Why Python Won — And Why R Still Deserves Respect

The Python versus R debate has been mostly settled by the market, though you’ll still find passionate R advocates in academic statistics departments. For anyone building a data science career in industry — in banking, telco, fintech, or any commercial organisation — the practical answer is clear: learn Python.

But the reason matters, and it’s worth understanding precisely why Python has won.


What R was built for — and where it still excels

R was designed by statisticians for statistical analysis. Its foundations are genuinely excellent: expressive statistical computing primitives, a vast distribution of functions, and ggplot2 — still one of the best data visualisation tools available in any language.

For pure statistical analysis — econometrics, clinical trials, actuarial work, academic research — R remains formidable. If you’re going into quantitative research or academic statistics, R is worth learning seriously alongside Python.


Why Python has won in industry

Python is a general-purpose language. That’s the entire answer.

When you need to scrape a website, call an API, build a web application, write a pipeline, deploy a model, containerise a service, or integrate with a data warehouse — Python has libraries for all of it, and they’re production-grade.

R’s production story is weak. Deploying R models into commercial production environments is possible, but it requires additional infrastructure that Python avoids entirely. In regulated industries like banking, where production deployments go through formal validation, this matters significantly.

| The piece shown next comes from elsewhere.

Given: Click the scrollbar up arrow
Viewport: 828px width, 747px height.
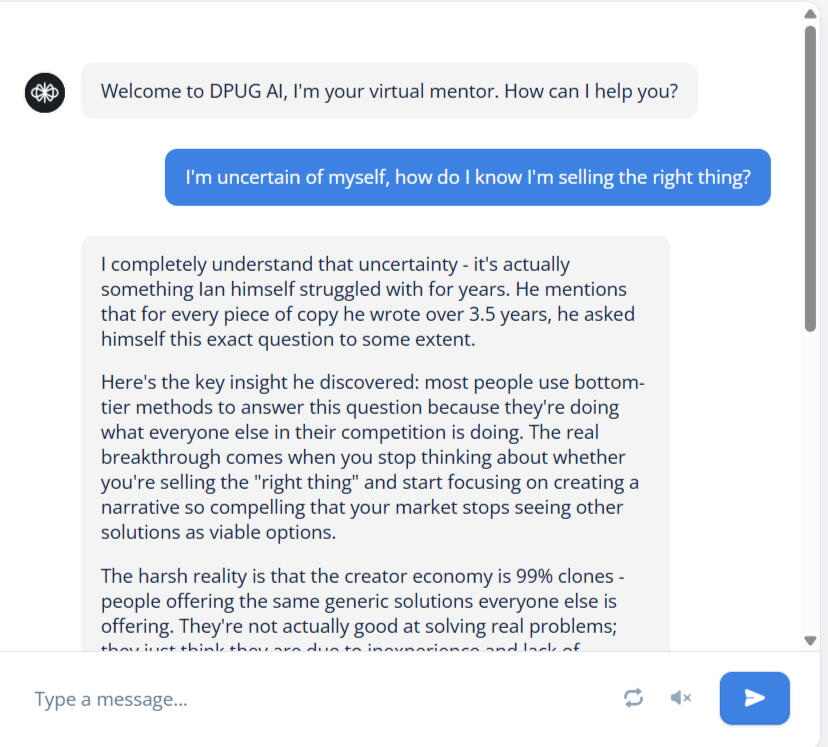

The ML ecosystem also converged on Python. PyTorch, TensorFlow, scikit-learn, Hugging Face, LangChain — the entire modern ML stack is Python-first. Trying to do serious deep learning or LLM work in R is not practical.


The practical answer

Learn Python. Start with pandas, NumPy, and scikit-learn. Build something end-to-end — from raw data to a deployed artefact — before touching deep learning.

If you’re in academia or moving toward statistical research, learn R as a second language. The base is excellent and the cost of learning it once you have Python is low.

If you’re in industry, Python is the language. Learn it properly.